Some outcomes relate to the brain being aware it is injured. It isn’t worried about how you feel – it is concerned about making sure you stay alive while your sense and senses are numbed and discordant because of the physical disruption that has occurred.

Once this cascade starts – the switch is in the ‘on position. The chemicals which flood the brain, allowing it to be in charge, cause the common symptoms of brain injury. This cascade is effectively both friend and foe. Inflammation is a biological healing response, and yet, when unaddressed, it can prolong symptoms for months or years.

This overload, as explained in what happens to the injured brain, and the dangers of stress and cortisol can cause mayhem – headaches, dizziness, trouble interpreting and organising your world, and so on.

This ‘on-switch’ also exacerbates the influences of PTSD.

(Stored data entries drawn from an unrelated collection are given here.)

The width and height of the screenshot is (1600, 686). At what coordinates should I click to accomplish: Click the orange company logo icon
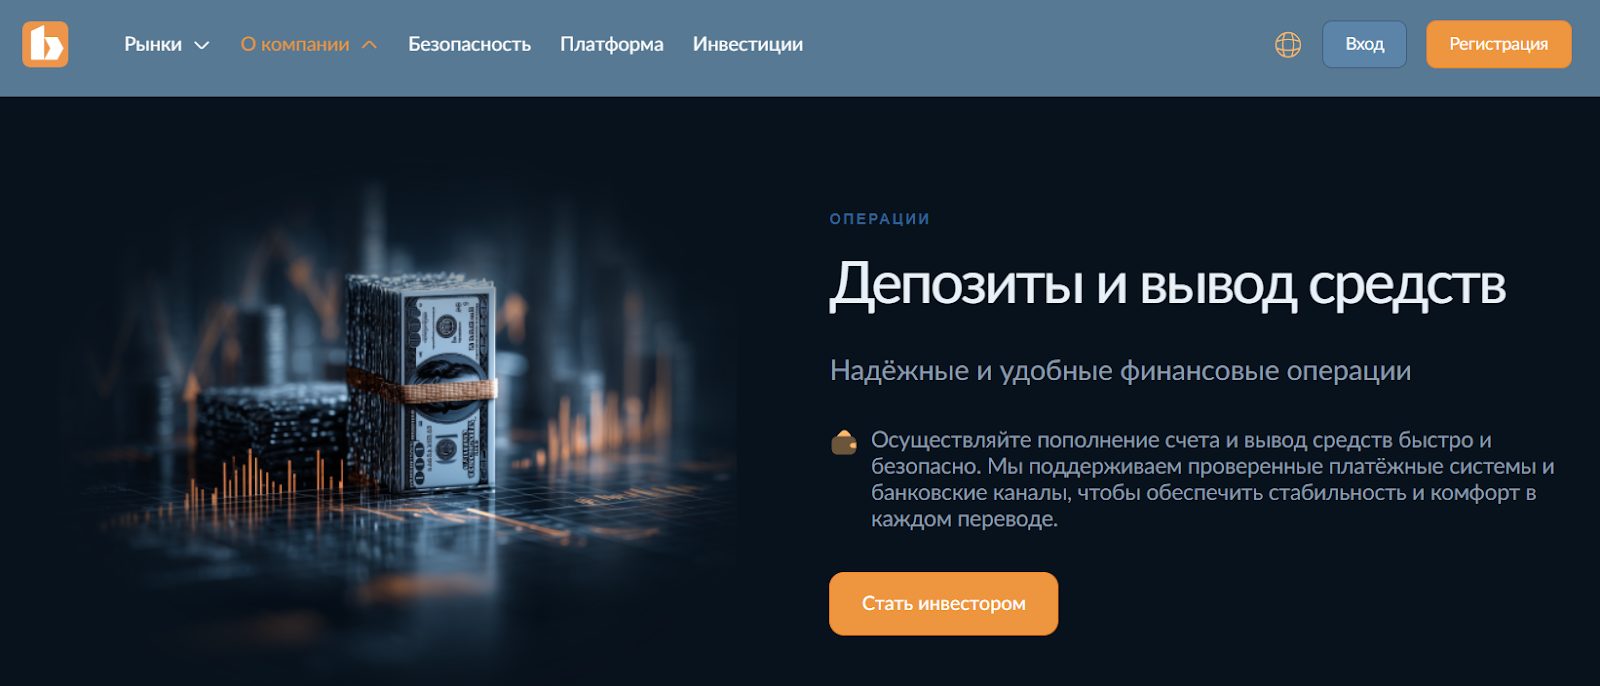pyautogui.click(x=45, y=44)
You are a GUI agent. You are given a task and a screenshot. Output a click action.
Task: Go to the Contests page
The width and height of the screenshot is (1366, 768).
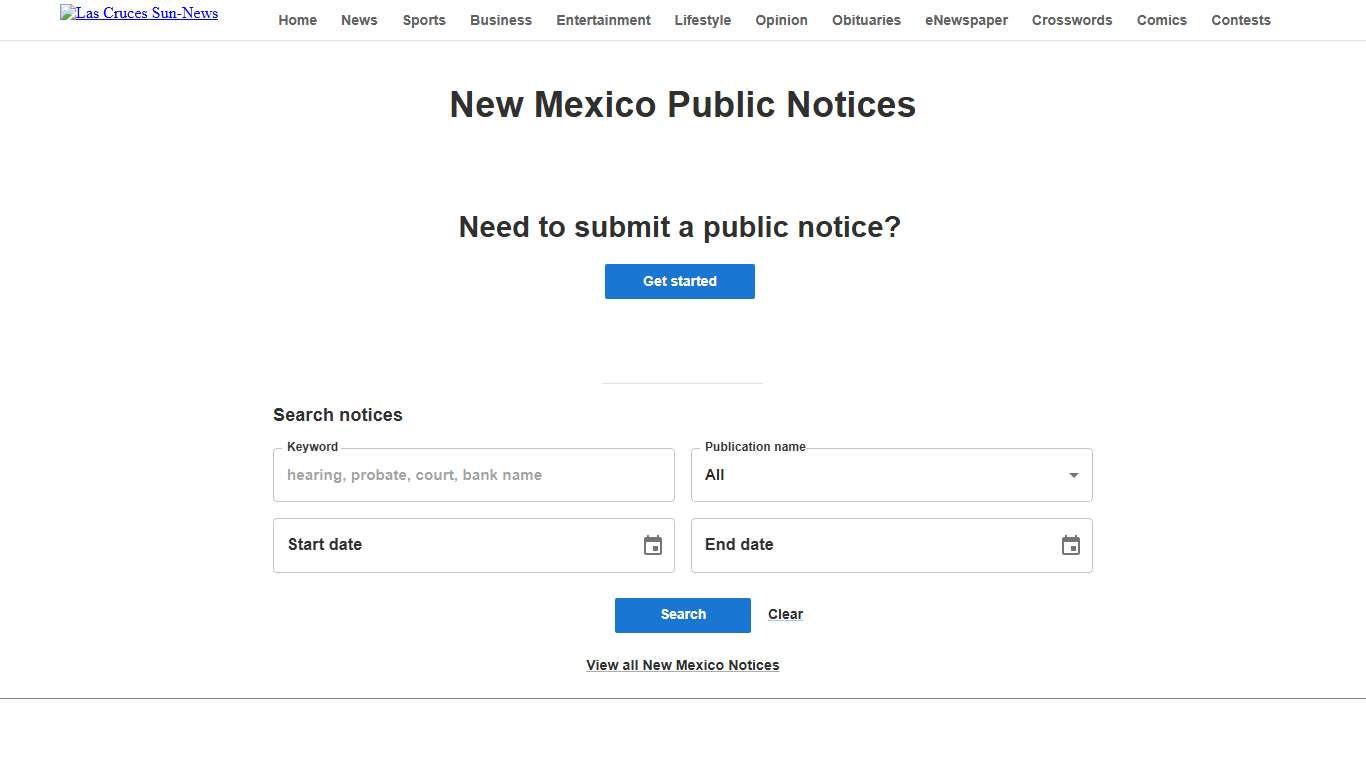pyautogui.click(x=1240, y=20)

Symptoms are indicators of what is wrong; they are like ‘way-markers’ or signposts. Very often, people ignore the importance of these signs of underlying medical problems and most often the main aim is to get rid of them, usually with prescription medications. The synthetic chemical contents of these drugs often exacerbate symptoms – or cause others. Many people do find relief though so it is essential to speak to your doctor, functional practitioner or neuropsychologist.

A lot of people get frustrated because they know that medication is just masking the problem, but very often, people feel as though they have no other choice. It doesn’t matter whether you, or the person you love, is at the acute phase, or are years down the line of struggle, there are things you can do.

The ‘Steps Plan’ can get you started.

Services are available although it can be a minefield getting to them.

What you need for executive dysfunction is a neuropsychologist who can order a neurological assessment and will guide your treatment and the team of neuro therapists you need.

If you are having problems getting to these specialist services, local support groups can often help. Type, ‘brain injury support group near me’ in your browser.

Things you can do to help yourself or your loved one.

We discuss most of the strategies for overcoming executive dysfunction under the individual outcomes, such as the specific cognitive and emotional/behavioural struggles that generally occur. We will come to these.

There are very few published tips for the actual thinking and understanding issues that arise. What you don’t want to do is spend months or years working on strategies for problems that you can alleviate by trying out the black seed oil and the other health tips on this site. See how much all this helps first.

The methods on this site are all geared around a whole-body-approach – much as you would expect to find by working with a functional general practitioner. Come back to these tips in six to eight weeks after you have started incorporating the supplements and nutritional plan.

In brief, we will look at some mental exercises you can do. You may already be incorporating some of these into your wellness plan, and this is great:

  • Practising Objective Observation to increase self-feedback
  • Play games – do puzzles, especially sudoku
  • Journaling – each day read back the previous day and repeat
  • Use positive feedback to help your brain understand when it is doing well – pat yourself on the back and tell your brain, ‘well done!’